That is according to the latest report from property website MyHome.ie.

The report, which is published in association with Davy, predicts house prices will rise by 8% overall in 2018 - split between double digit growth outside the capital and a rise of 6% or 7% in Dublin.

While asking prices fell back by 1% nationally in the last quarter and 0.4% in Dublin, it says 2017 was a year of "robust inflation", with prices rising by 10.2% nationally and 11.1% in Dublin.

The average asking price for new sales nationally was €242,000 in the final quarter.
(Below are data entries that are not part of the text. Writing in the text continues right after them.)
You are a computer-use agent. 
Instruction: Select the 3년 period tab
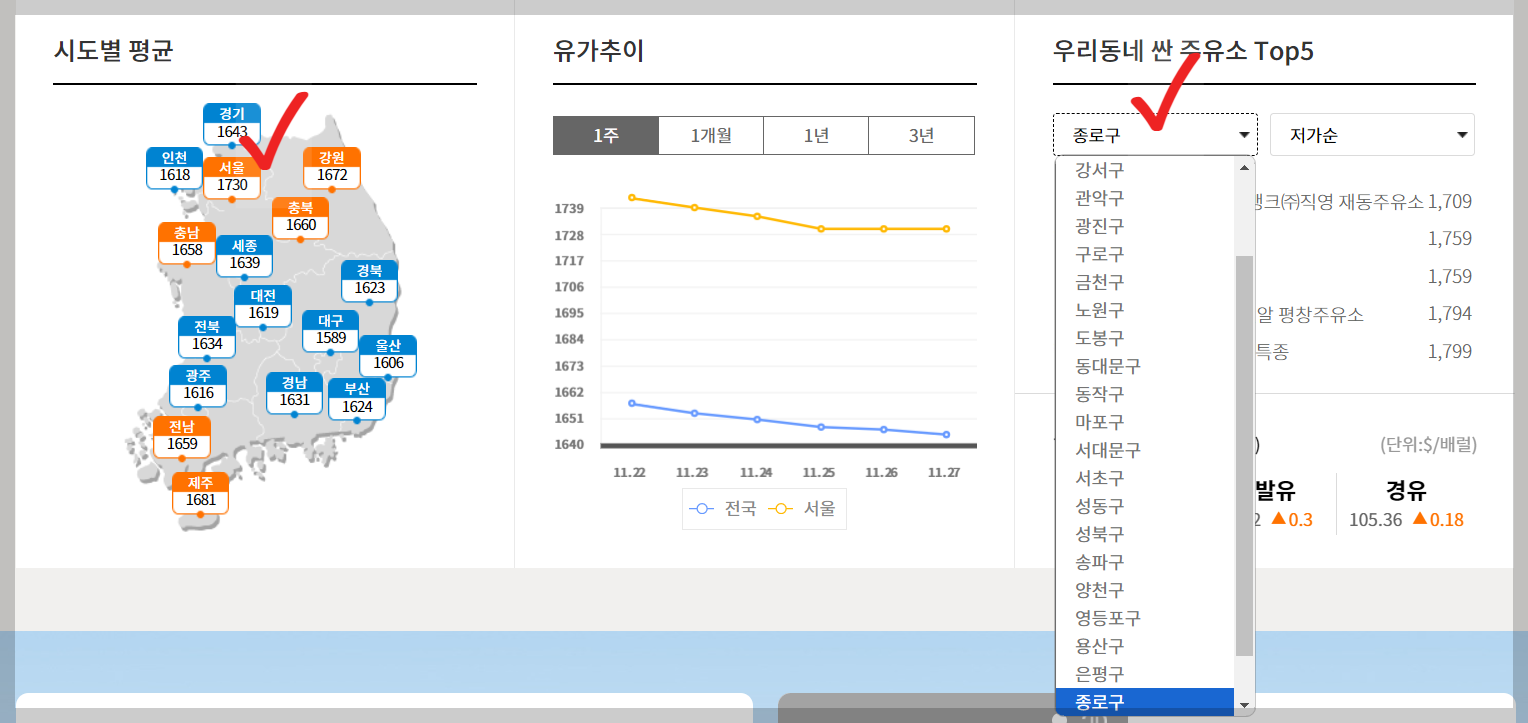[921, 135]
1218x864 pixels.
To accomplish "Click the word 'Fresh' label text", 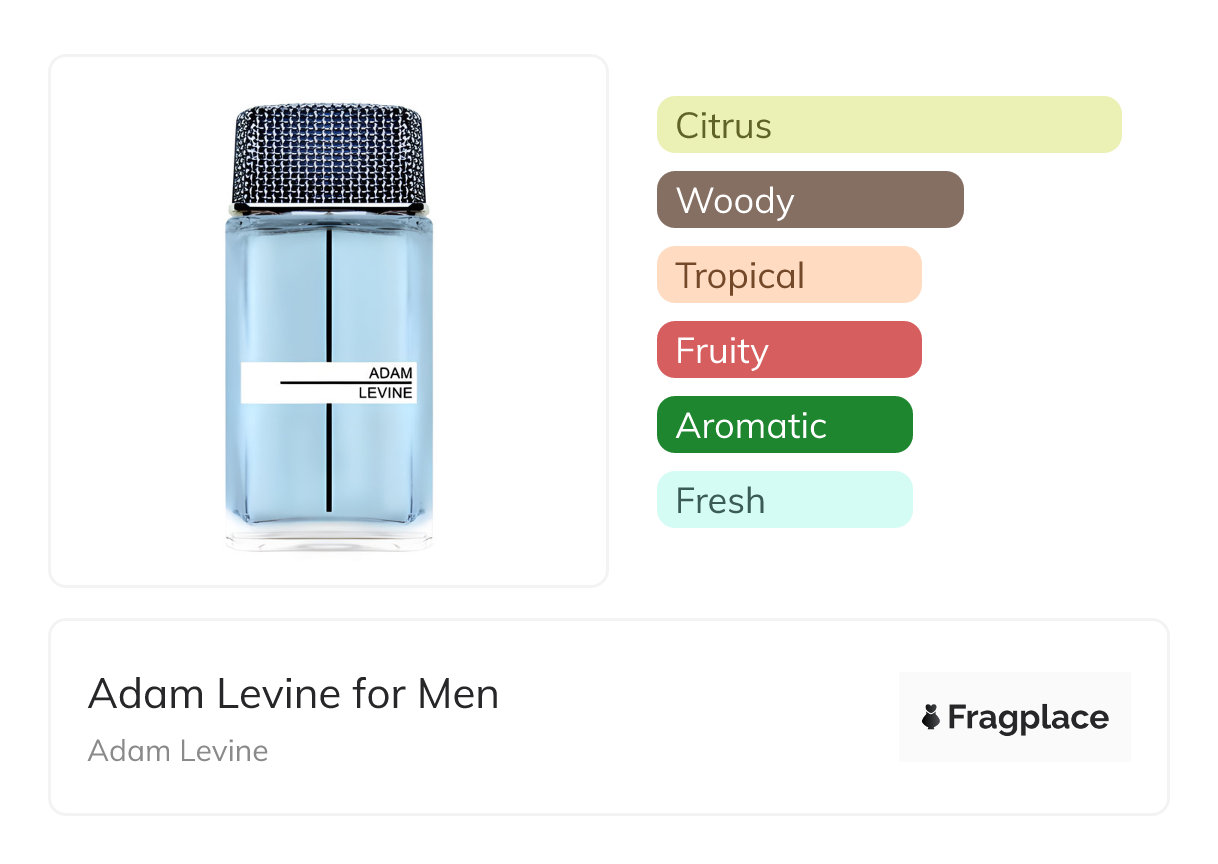I will [x=720, y=501].
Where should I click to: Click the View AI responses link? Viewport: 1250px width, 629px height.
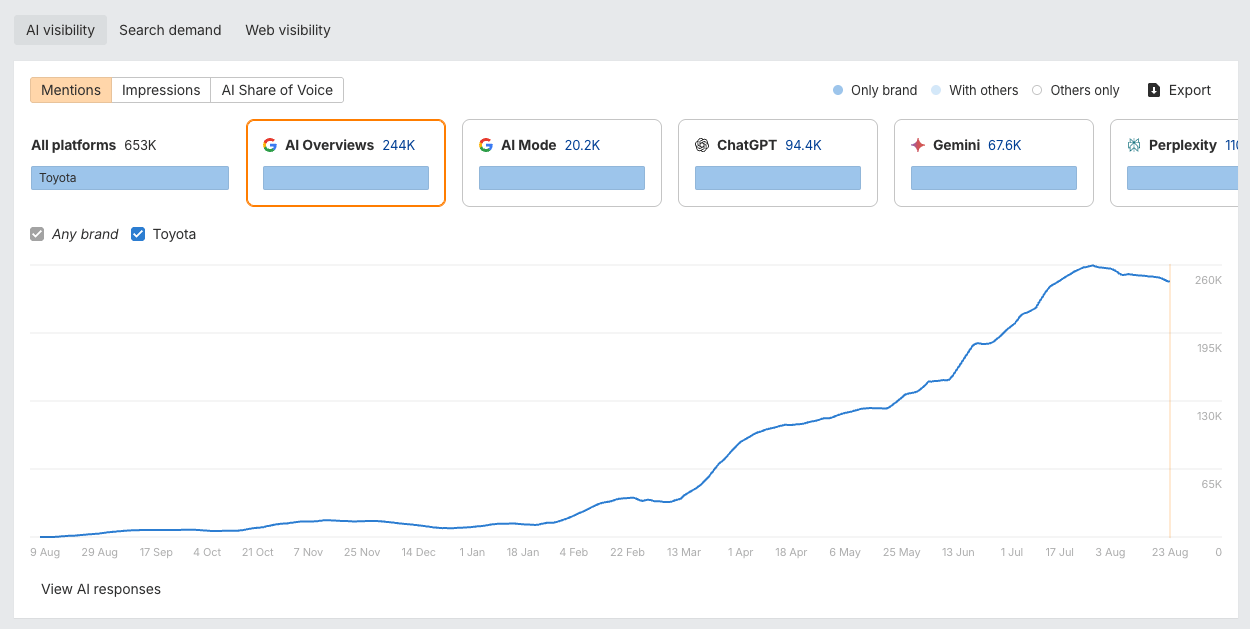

In Dublin, the median price was €330,000 compared with €195,000 in the rest of Ireland.

 

Source: MyHome.ie

Report author and chief economist at Davy, Conall MacCoille, said tighter Central Bank rules should slow house price inflation in Dublin.

"Asking prices have fallen in the final quarter of each of the last five years before bouncing back in the spring and we see that pattern continuing in 2018.

"However due to the Central Bank tightening its mortgage lending rules we believe house price inflation in more expensive areas, like Dublin, will slow somewhat to around 6 or 7%.

"Homebuyers in Dublin have been taking out higher levels of mortgage debt, but with the availability of credit constrained, further price increases will also be curtailed slightly in 2018.

"However double-digit price gains are likely to continue outside the capital where the recovery began later, prices are cheaper and there is still scope for leverage on mortgage lending to rise."

Source: MyHome.ie

"Looking forward to 2018 rising house prices have now dragged all but 9% of owner-occupiers out of negative equity, a stark improvement from the 36% at end-2012.

"With greater equity in their homes, more Irish households will seek to move home, helping housing market activity".

At the end of the year the number of properties listed for sale had fallen to just 18,900.

This is a fresh record low, down 9.4% on the year - representing less than 1% of the housing stock.

While the average time to sale agreed was just 3.8 months nationally and 2.8 months in Dublin.